#### Written instruction
Retype every line in the rows below, from the line containing "Task: Collapse the Performance menu section" through the line containing "Action: pos(152,274)", including both of those lines, without changing a character. Leave the pictures out of your answer.

-- Start Records to process --

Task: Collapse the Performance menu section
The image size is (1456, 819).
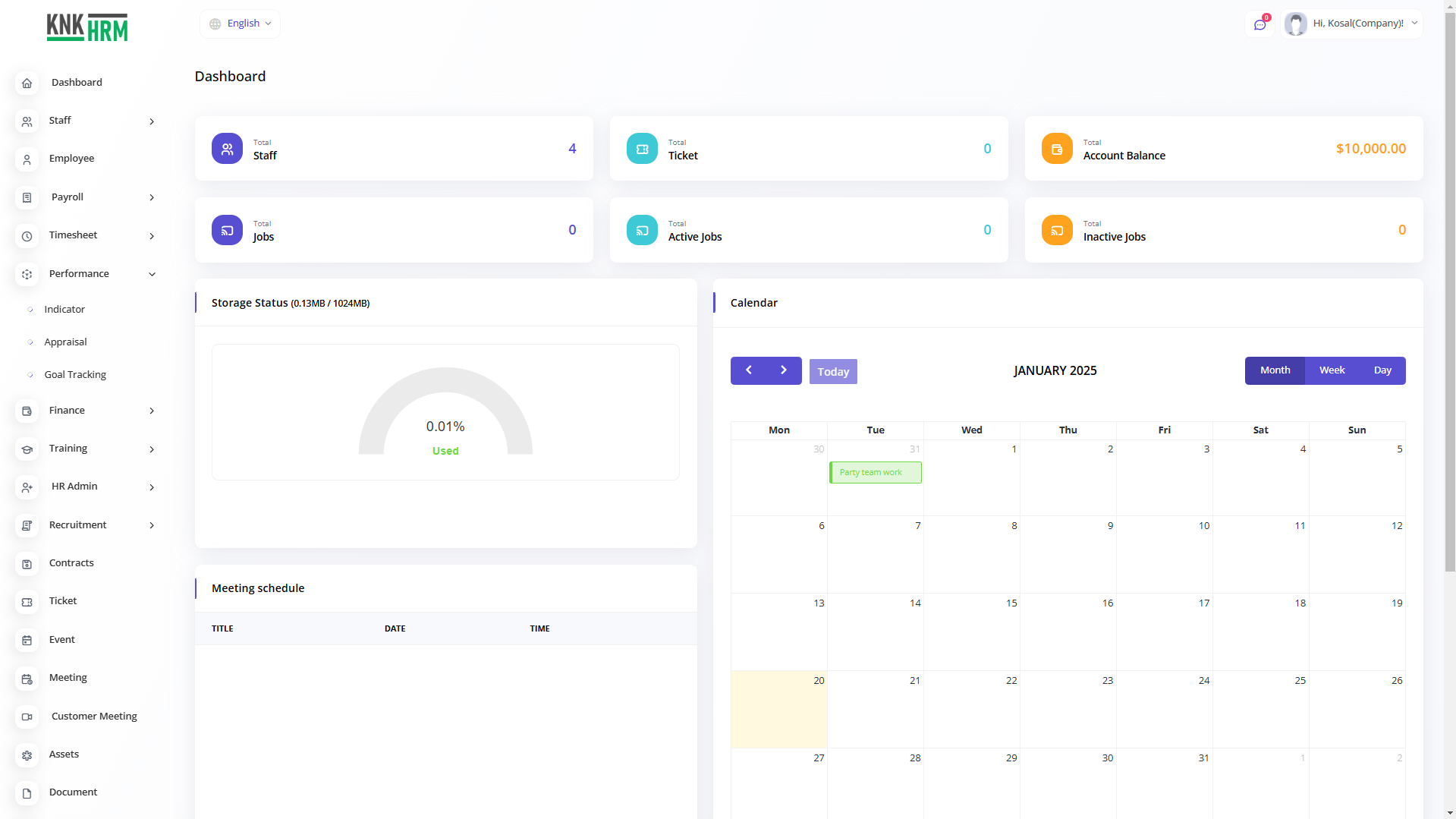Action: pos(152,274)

-- End Records to process --
-- Start Records to process --

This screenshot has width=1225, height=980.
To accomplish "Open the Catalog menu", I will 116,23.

-- End Records to process --

#### Correct response
Task: Collapse the Performance menu section
The image size is (1456, 819).
Action: pos(152,274)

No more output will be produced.